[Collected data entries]
——
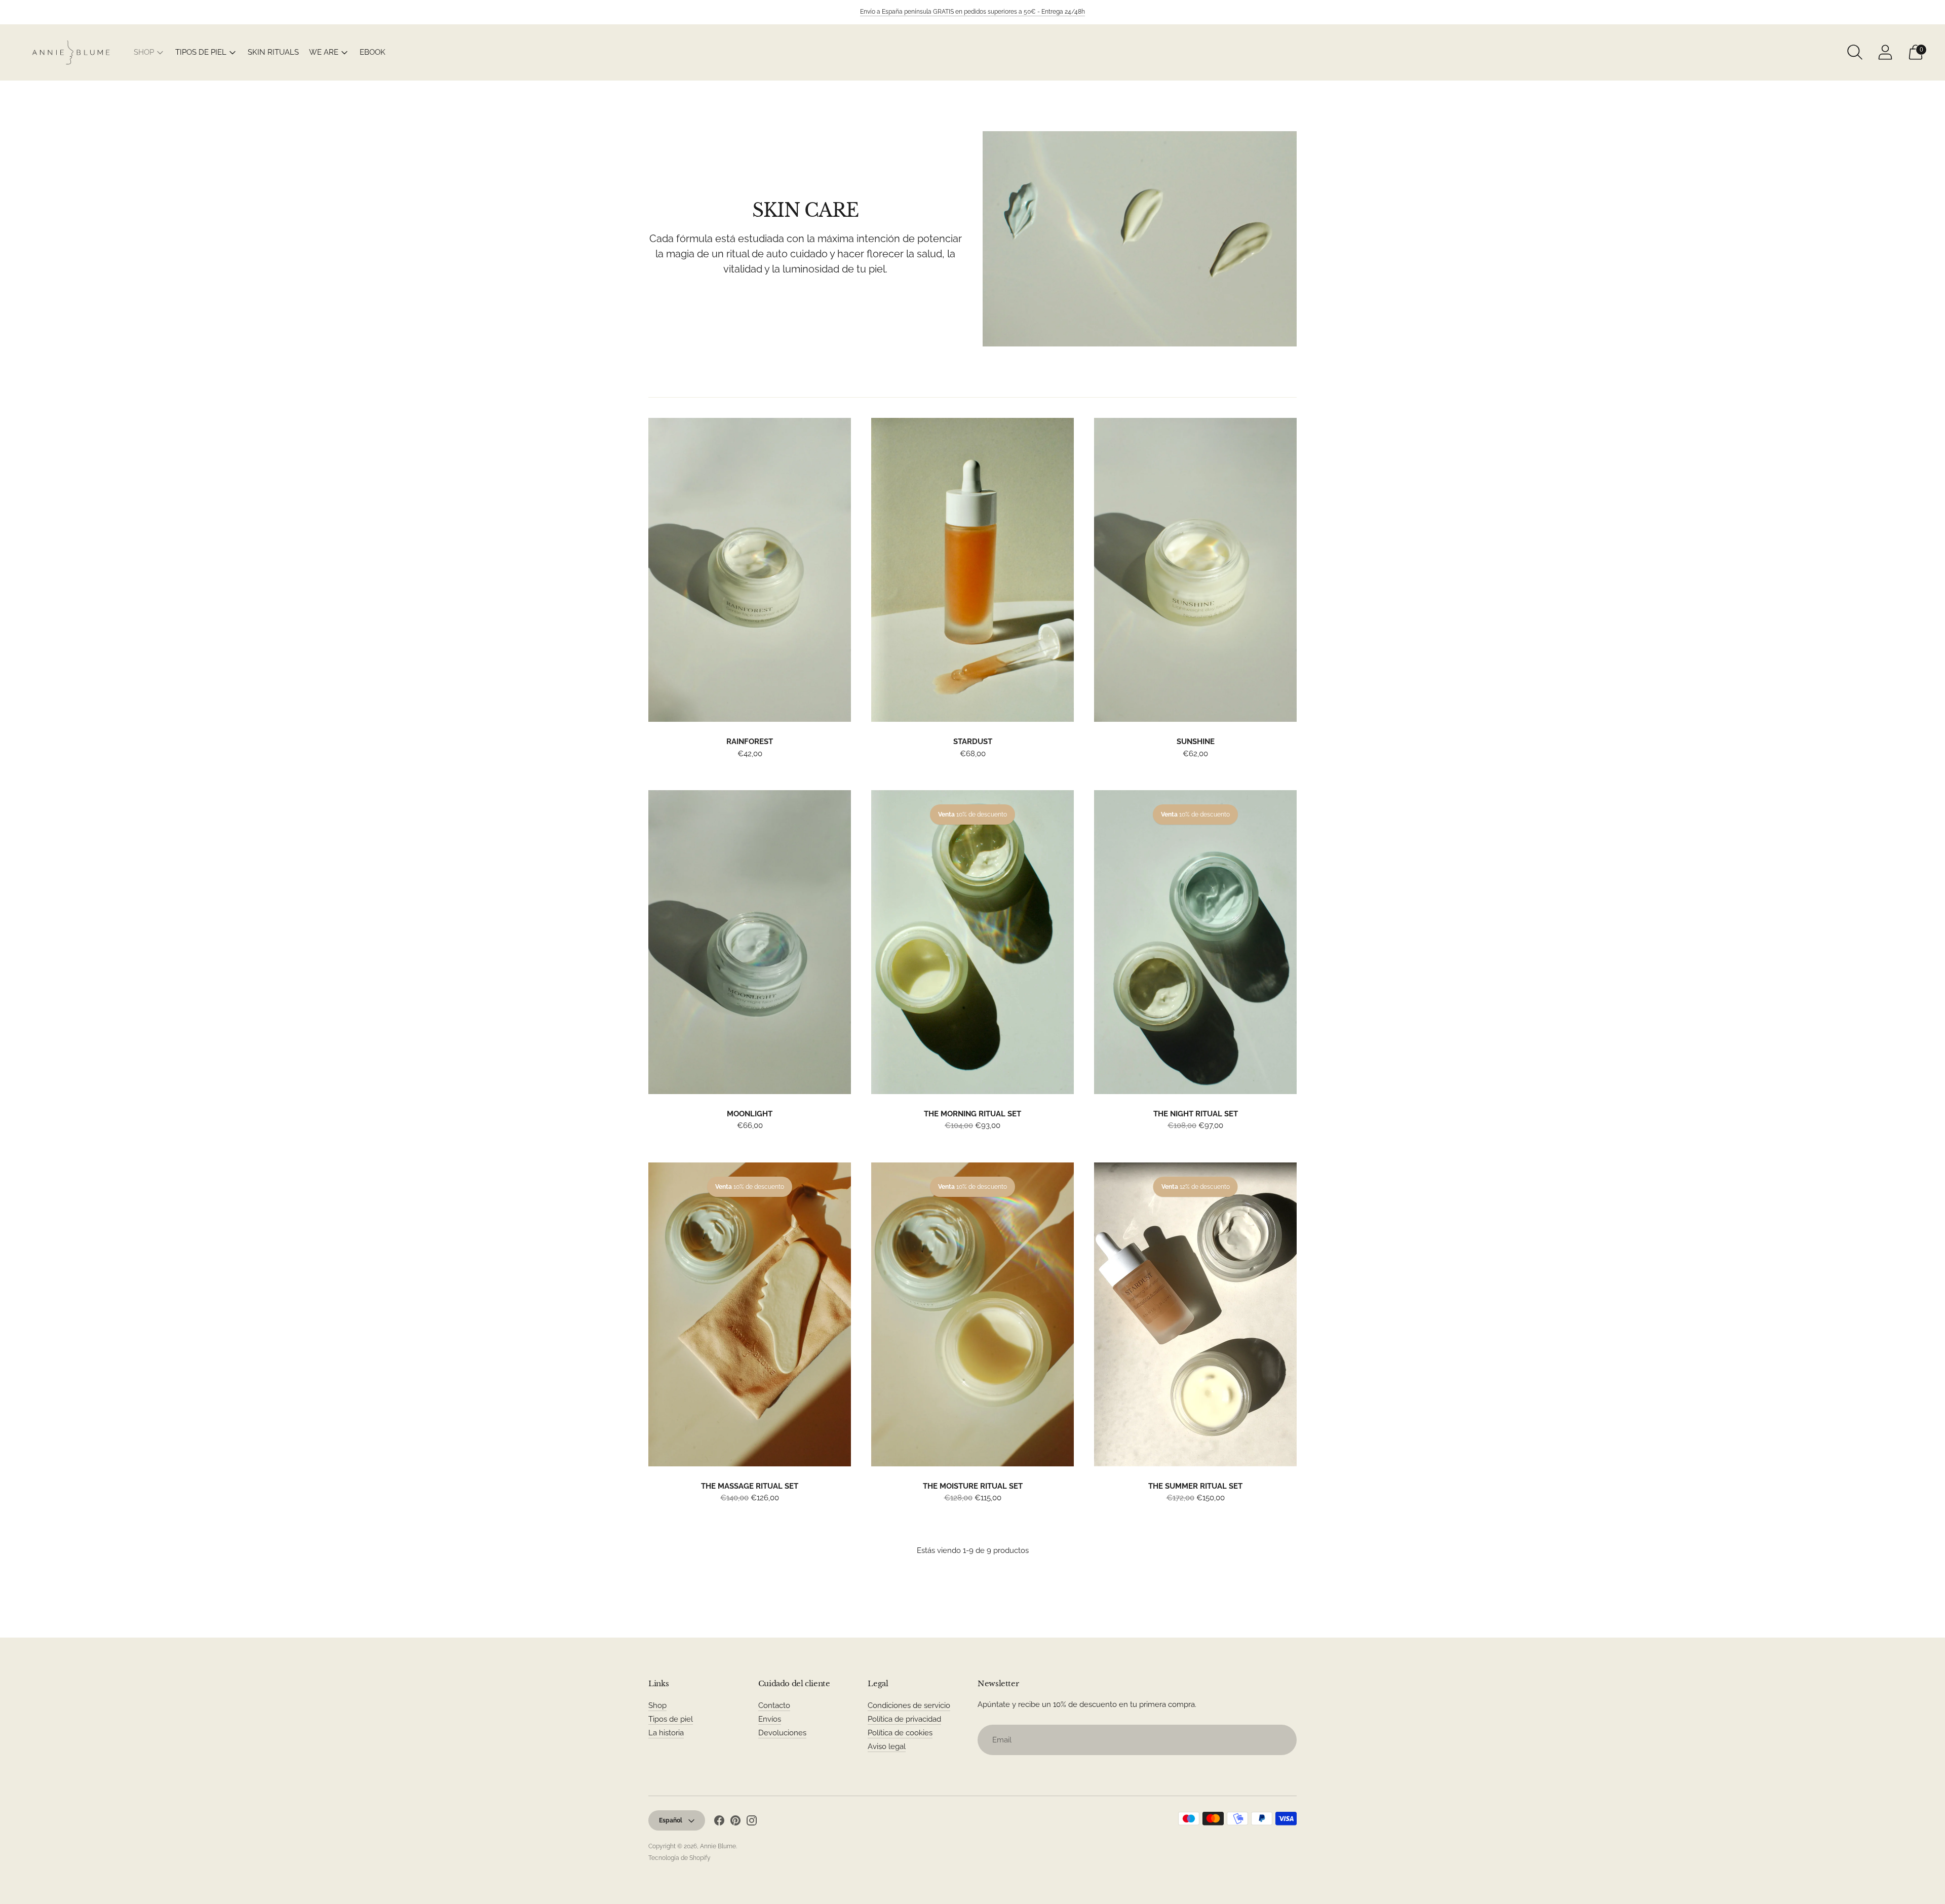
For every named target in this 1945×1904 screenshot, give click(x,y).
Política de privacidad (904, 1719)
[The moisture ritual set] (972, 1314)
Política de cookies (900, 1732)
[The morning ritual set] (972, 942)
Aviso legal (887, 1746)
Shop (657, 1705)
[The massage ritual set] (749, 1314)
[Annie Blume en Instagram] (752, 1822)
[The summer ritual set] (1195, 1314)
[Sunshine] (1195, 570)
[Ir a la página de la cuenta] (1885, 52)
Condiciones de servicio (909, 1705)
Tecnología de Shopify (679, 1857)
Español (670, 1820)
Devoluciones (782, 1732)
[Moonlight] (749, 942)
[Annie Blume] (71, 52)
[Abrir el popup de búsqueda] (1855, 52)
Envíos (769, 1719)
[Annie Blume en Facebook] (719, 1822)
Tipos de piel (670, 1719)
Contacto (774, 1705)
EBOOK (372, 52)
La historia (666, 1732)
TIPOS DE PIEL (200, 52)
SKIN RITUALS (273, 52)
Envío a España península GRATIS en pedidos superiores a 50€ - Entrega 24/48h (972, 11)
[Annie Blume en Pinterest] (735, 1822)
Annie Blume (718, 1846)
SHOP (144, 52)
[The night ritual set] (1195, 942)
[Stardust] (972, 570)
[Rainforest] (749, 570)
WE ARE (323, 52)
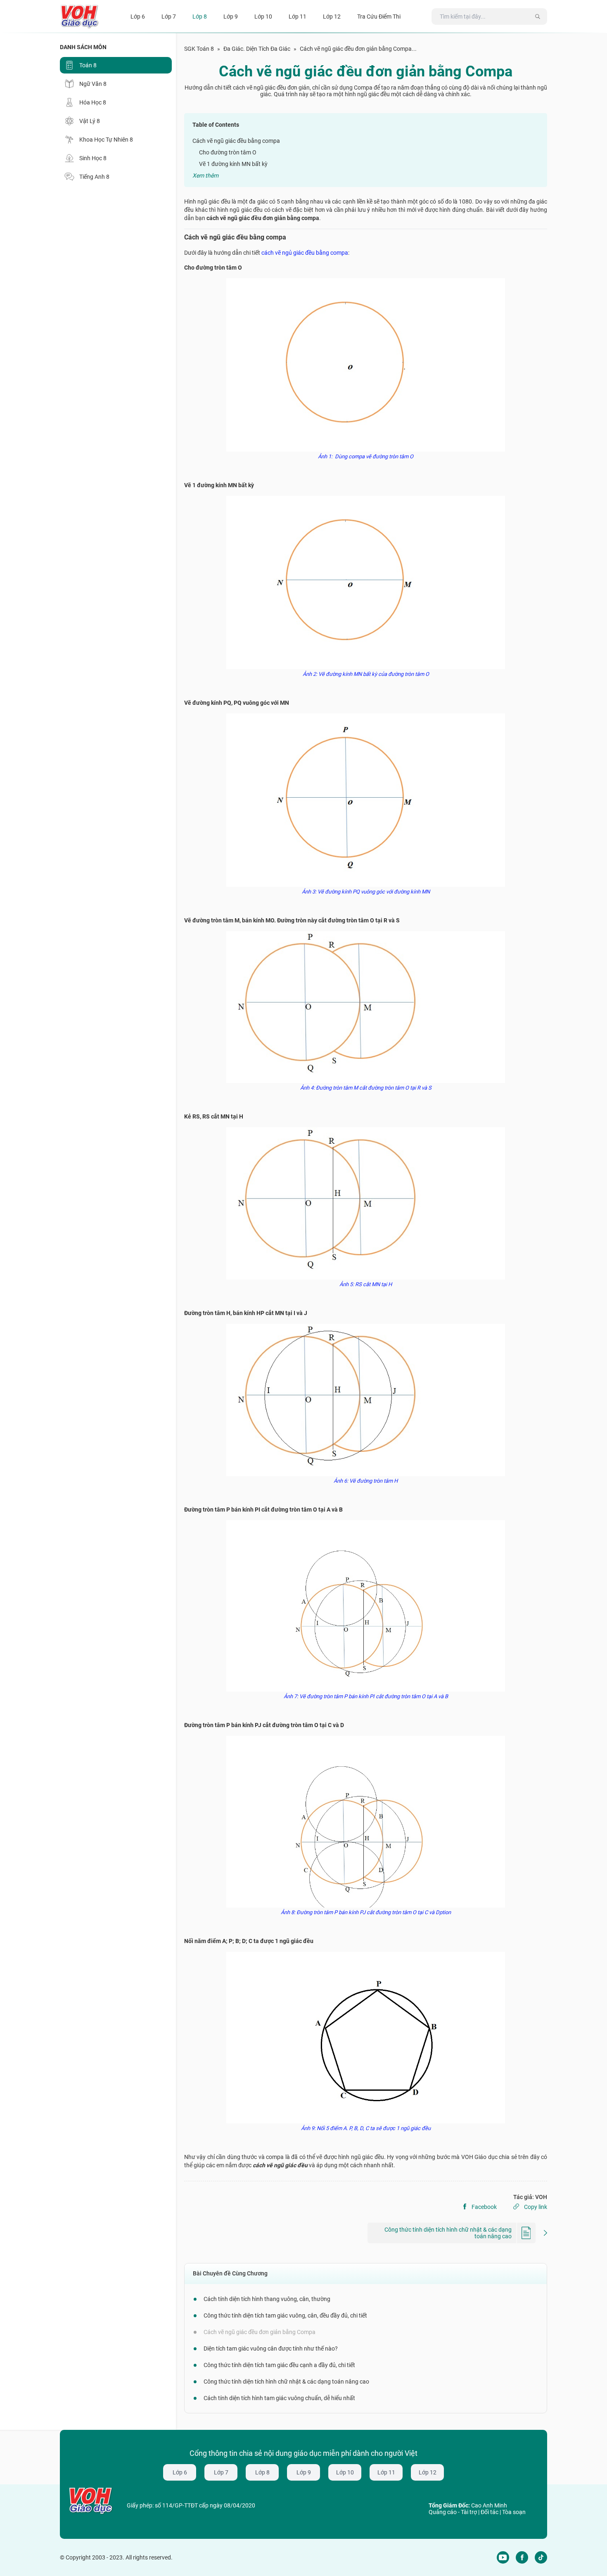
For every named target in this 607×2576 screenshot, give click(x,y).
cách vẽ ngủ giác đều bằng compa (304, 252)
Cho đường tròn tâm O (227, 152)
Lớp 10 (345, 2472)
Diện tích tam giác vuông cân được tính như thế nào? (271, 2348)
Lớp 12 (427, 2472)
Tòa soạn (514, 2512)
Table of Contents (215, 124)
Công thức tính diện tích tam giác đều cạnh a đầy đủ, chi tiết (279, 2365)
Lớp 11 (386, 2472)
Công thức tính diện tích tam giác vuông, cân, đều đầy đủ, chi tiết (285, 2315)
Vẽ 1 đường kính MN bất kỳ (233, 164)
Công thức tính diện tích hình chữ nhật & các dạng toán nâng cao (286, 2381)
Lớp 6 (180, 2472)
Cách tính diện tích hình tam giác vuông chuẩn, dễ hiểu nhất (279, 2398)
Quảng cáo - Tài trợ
——
Look through the data above for the word "hình". Report each line where it occurs.

(Finished exercise):
Công thức tính diện tích hình chữ nhật & các dạng toán nâng cao (286, 2381)
Cách tính diện tích hình tam giác vuông chuẩn, dễ hiểu nhất (279, 2398)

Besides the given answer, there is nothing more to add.